The NBGH recommends that such incentives be eliminated and that providers and manufacturers be encouraged to assume financial risk with regard to high-priced drug utilization.
- Encourage the uptake of biosimilars.
A biologic drug is manufactured using a living system such as a microorganism of plant or animal cells. Historically, makers of such products were required to seek FDA approval as if they were an entirely new entity, submitting a full complement of product-specific data.
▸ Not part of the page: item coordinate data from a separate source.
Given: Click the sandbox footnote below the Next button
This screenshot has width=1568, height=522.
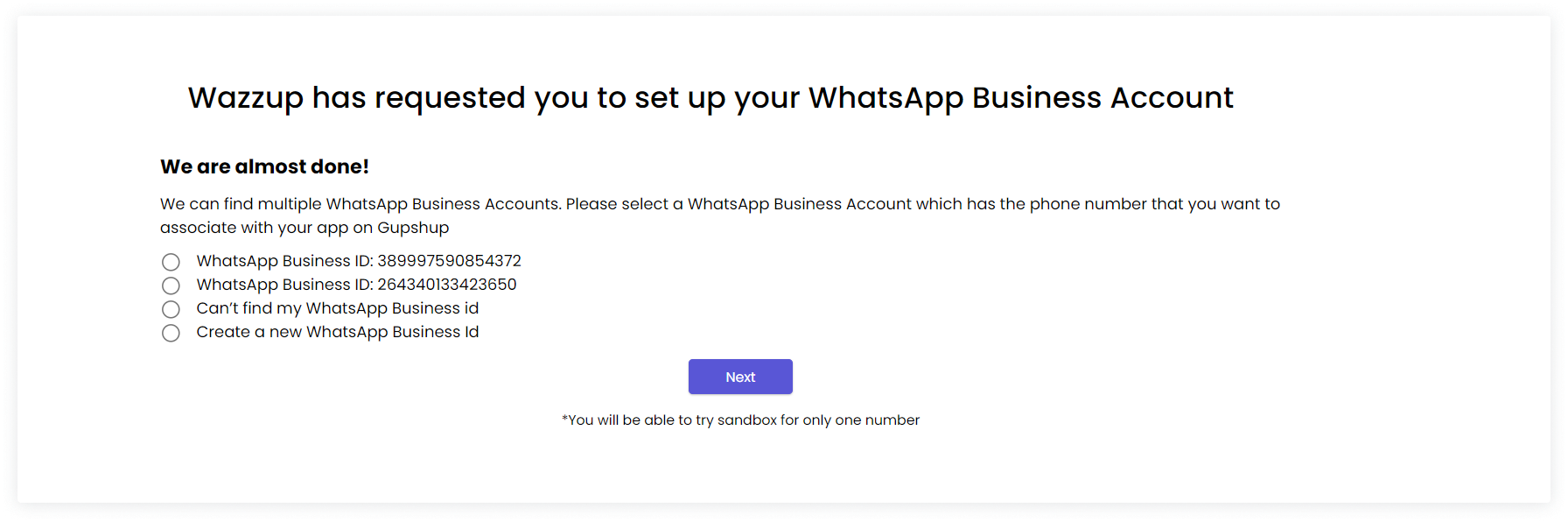Looking at the screenshot, I should coord(740,420).
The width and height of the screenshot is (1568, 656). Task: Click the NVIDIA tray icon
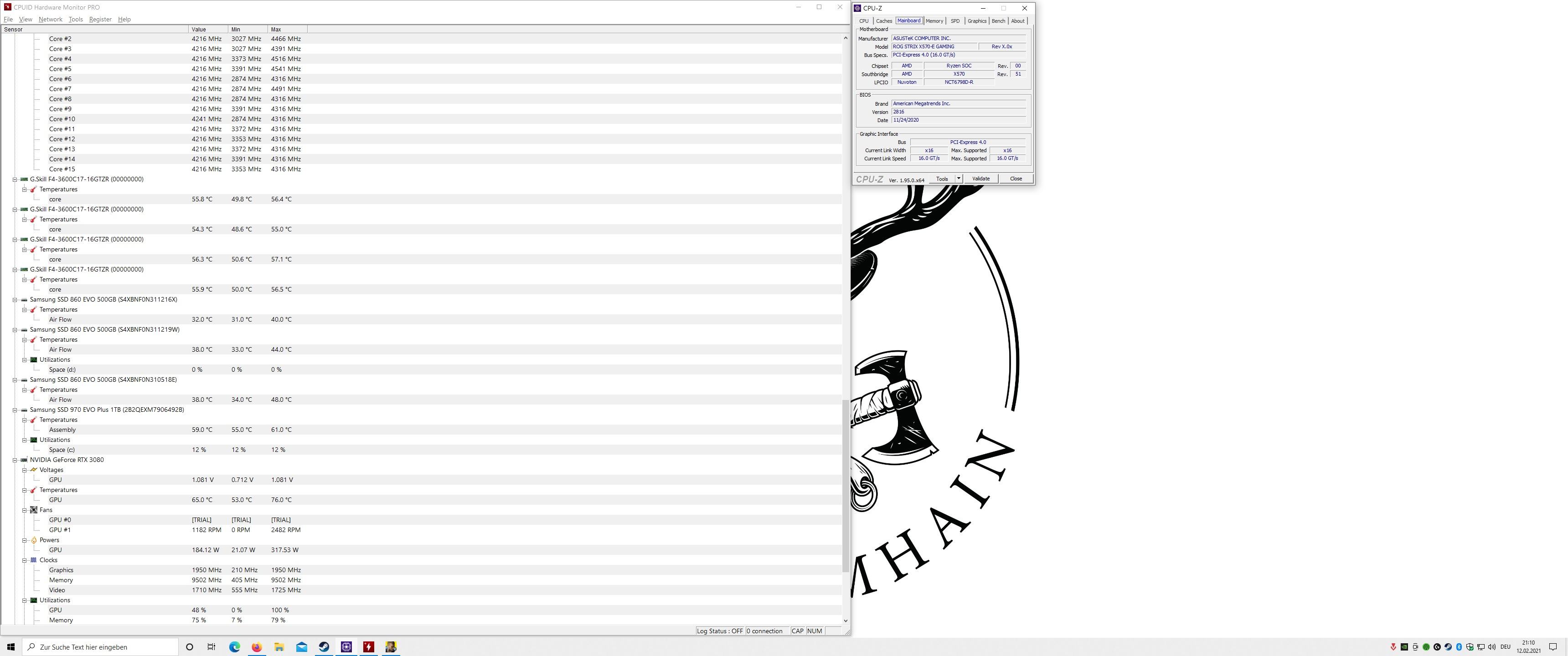pos(1404,647)
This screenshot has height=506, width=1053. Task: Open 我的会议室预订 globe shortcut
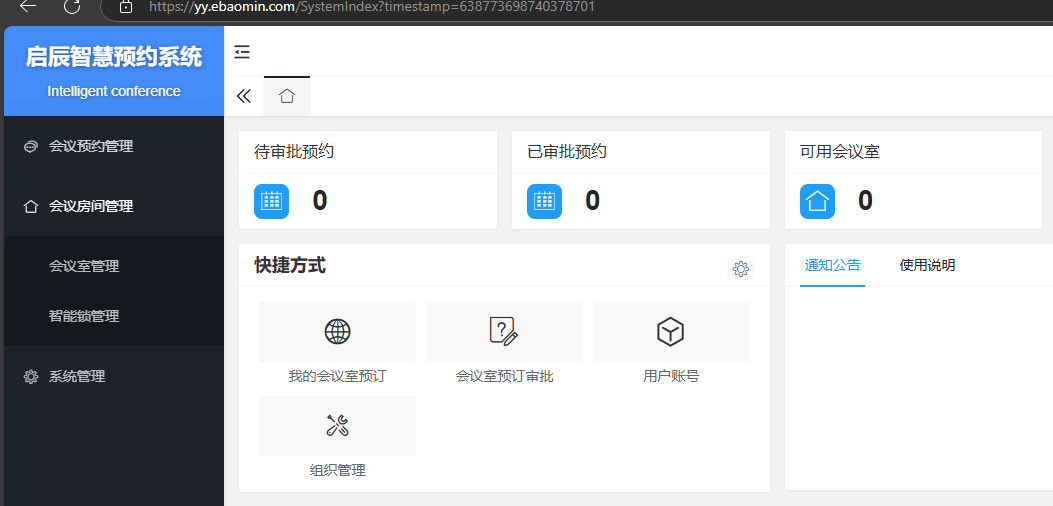[x=337, y=332]
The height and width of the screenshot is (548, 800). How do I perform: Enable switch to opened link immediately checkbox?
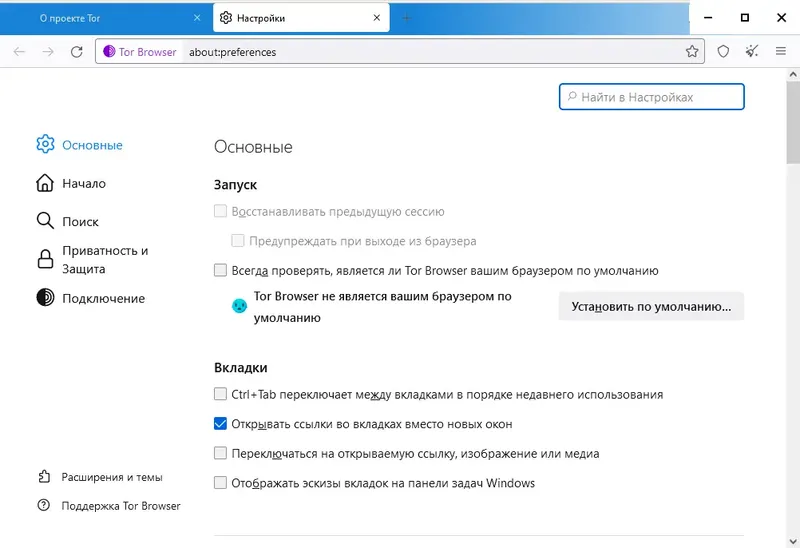pyautogui.click(x=220, y=453)
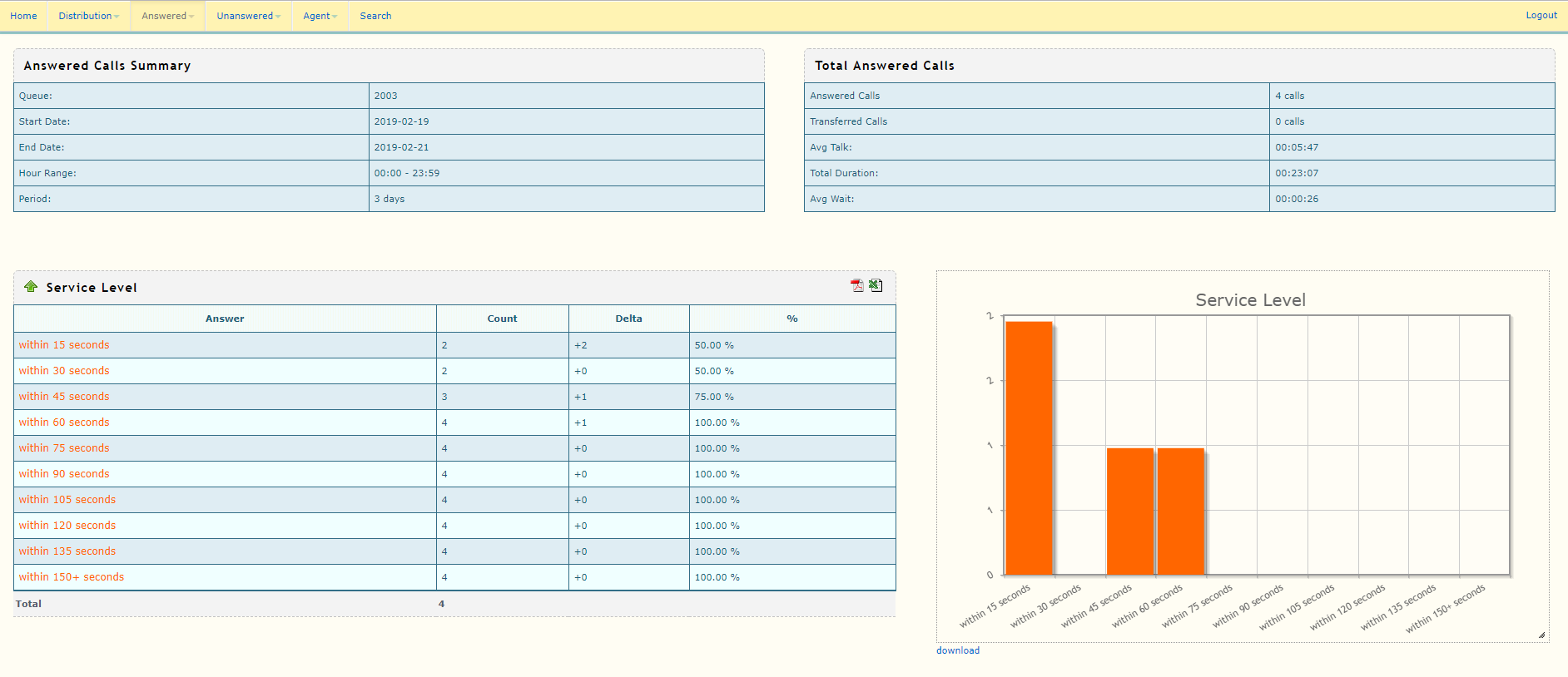Sort by the Count column header
Screen dimensions: 1568x677
[x=502, y=319]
This did little to encourage market competition among the highest-price class of medications, even for similar products to treat the same disease.
The Affordable Care Act sought to alter the landscape of biologics, establishing an abbreviated approval pathway for those that can be demonstrated to be “biosimilar” to or interchangeable with currently approved biological products.
A 2014 Rand Corporation study suggested that robust uptake of biosimilar products could reduce direct spending on biologics by nearly $45 billion by 2024 by creating competition in a market that has traditionally been anticompetitive.
But the ACA has not led to a flood of biosimilar approvals. In fact, the FDA has approved only four of them since the law’s 2010 passage. By contrast, 20 of them have been approved in the European market. Safety, pricing, manufacturing, market entry, and physician and patient acceptance are all seen as tactical hurdles for stimulating competition in the biologics market.
The NBGH recommends that policymakers work with stakeholders to educate patients and providers on the safety and efficacy of biosimilar drugs.
- Reform permissive patent and exclusivity protocols.
After the FDA approves a generic or biosimilar drug, it may take years for the cheaper versions to come to market. That’s largely because of litigation brought by the manufacturer of the original, brand-name drug. Such claims are based on legal questions about whether the patents for these drugs can be extended through various secondary approvals.
Deciphering and understanding the patent and exclusivity terms of pharmaceutical products is complicated because the two are intertwined and work in complementary yet distinct ways. And as these product-protection terms have become increasingly important to market share and profitability, the pharmaceutical industry fiercely protects them.
Drug makers’ ability to sustain high prices hinges on the monopolistic character of the pharmaceutical market, driven by these patent and exclusivity protections, which insulate products from competition and artificially boost the industry’s negotiating power, the NBGH says.
The group recommends that the market exclusivity period for biologics be reduced from 12 years to 7 years, and that patent extensions and exclusivity periods be limited or eliminated when they serve only to expand monopoly power.